Here is a simple CGI script that implements this. Note that this has no security checks built into it. Anyone could upload any file to a site that runs this script. Add your own restrictions before you install this on a public web site. You have been warned! (This example is not a live application on my site.)

#!/usr/bin/perl -w
# handle_put.cgi
# Basic PUT Handling routine with NO SECURITY!

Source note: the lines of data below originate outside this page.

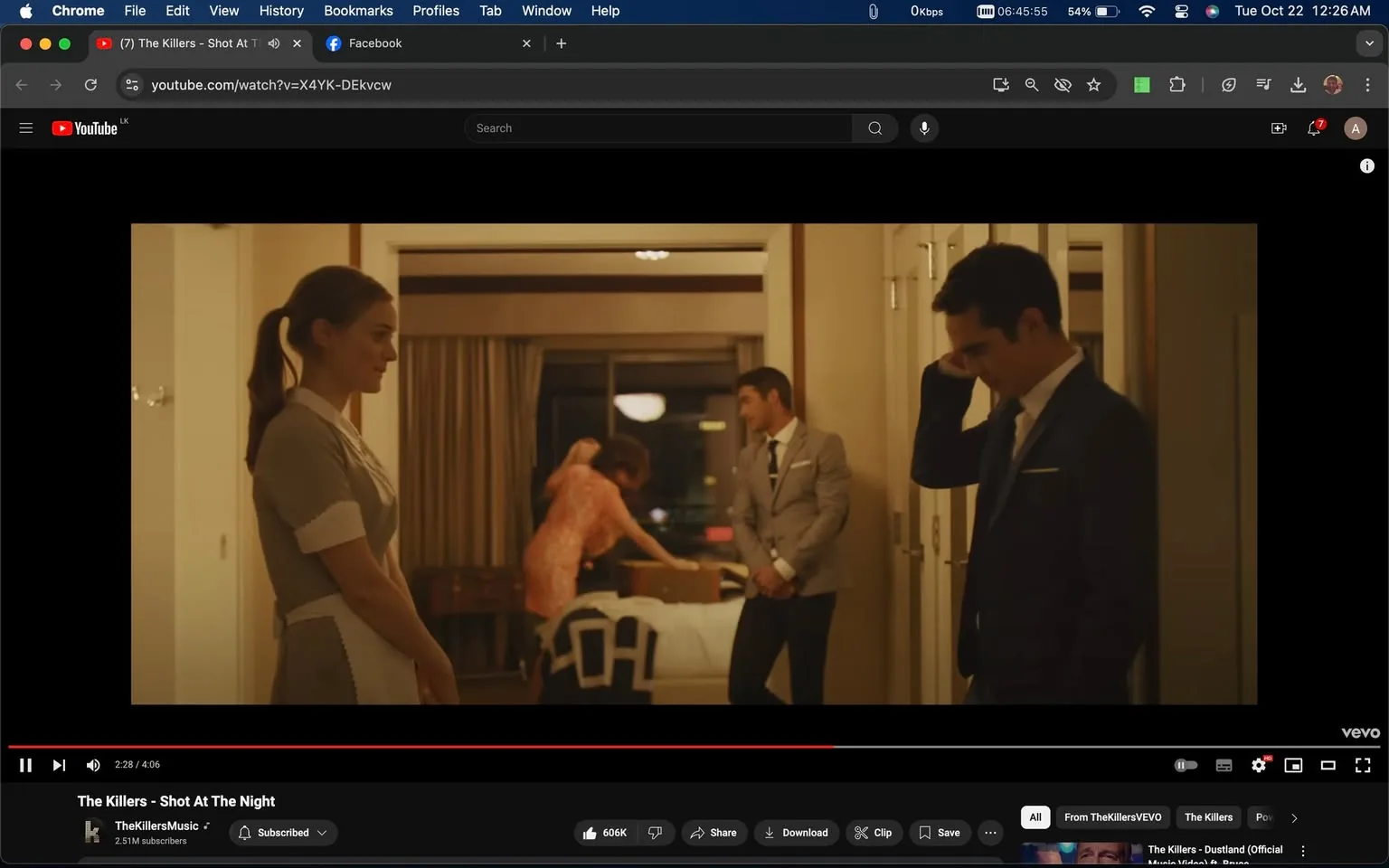Viewport: 1389px width, 868px height.
Task: Open Chrome downloads from the toolbar
Action: pos(1298,84)
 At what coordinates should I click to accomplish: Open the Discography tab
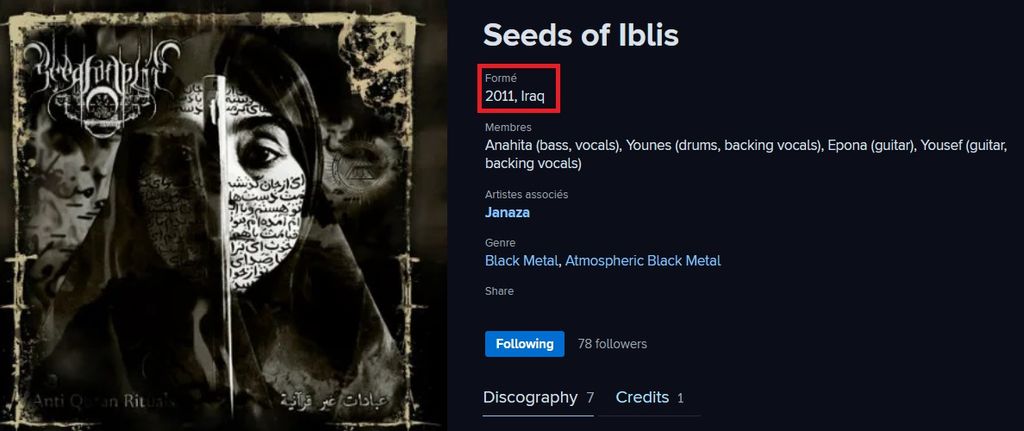[530, 397]
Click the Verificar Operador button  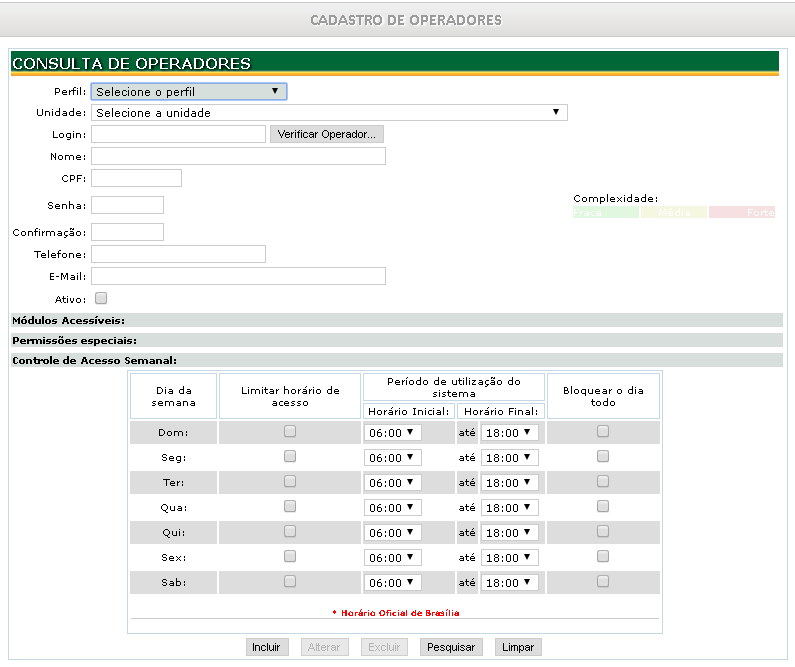(x=326, y=134)
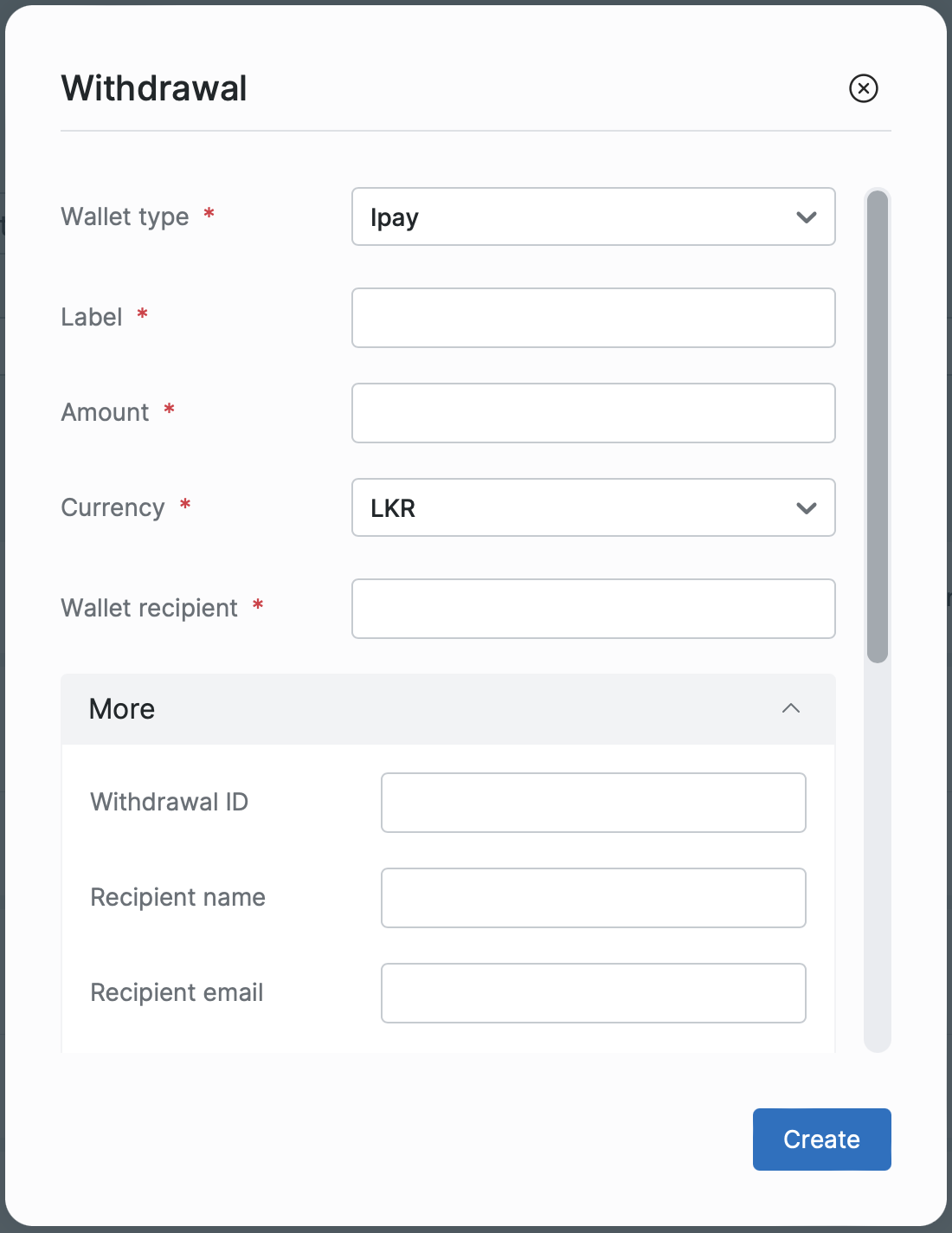Focus the Amount input field
Image resolution: width=952 pixels, height=1233 pixels.
coord(593,413)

if($ENV{'REQUEST_METHOD'} ne 'PUT') {
  errorMsg("Request method is not PUT");
}

my $filename = $ENV{'PATH_TRANSLATED'};

if(not $filename) {
  errorMsg("PATH_TRANSLATED was empty");
}

my $length = $ENV{'CONTENT_LENGTH'};

if(not $length) {
  errorMsg("CONTENT_LENGTH was empty");
}

# Add Security Checks Here! Limit access to certain
# directories and limit size and/or type of file.  E.g.

if($length > 100000) {
  errorMsg("CONTENT_LENGTH is too large");
}

# Read in the uploaded data
my $content = '';

my $nread = read(STDIN, $content, $length);
# Make the output more readable by adding newlines
$content =~ s/\>\</\>\n\</g;

# Write the file on the web server

open OUT, "> $filename" || errorMsg("Unable to open $filename");
print OUT $content;
close OUT;

# The 204 code signals the transfer was OK but does not 
# update the current page - so you stay in the editor
print qq[Status: 204\n];
print qq[Content-type: text/html\n\n];
print $content;
exit;

sub errorMsg {
  my $msg = shift;
  print qq[Content-type: text/html\n\n];
  print qq[<html><head><title>Error</title></head>\n];
  print qq[<body>\nError: $msg<br>\n</body></html>\n];
  exit;
}

That is all the server needs. Now set up Kupu to use PUT. You don't need to specify the CGI script in the web page, as the Apache config file has preconfigured this. All you need to specify in the page is the filename on the server at which to write the content. Make a copy of kupu/common/kupu.html into your working directory and add a <base> tag, as described above, so that it can load in the JavaScript libraries from the distribution directory.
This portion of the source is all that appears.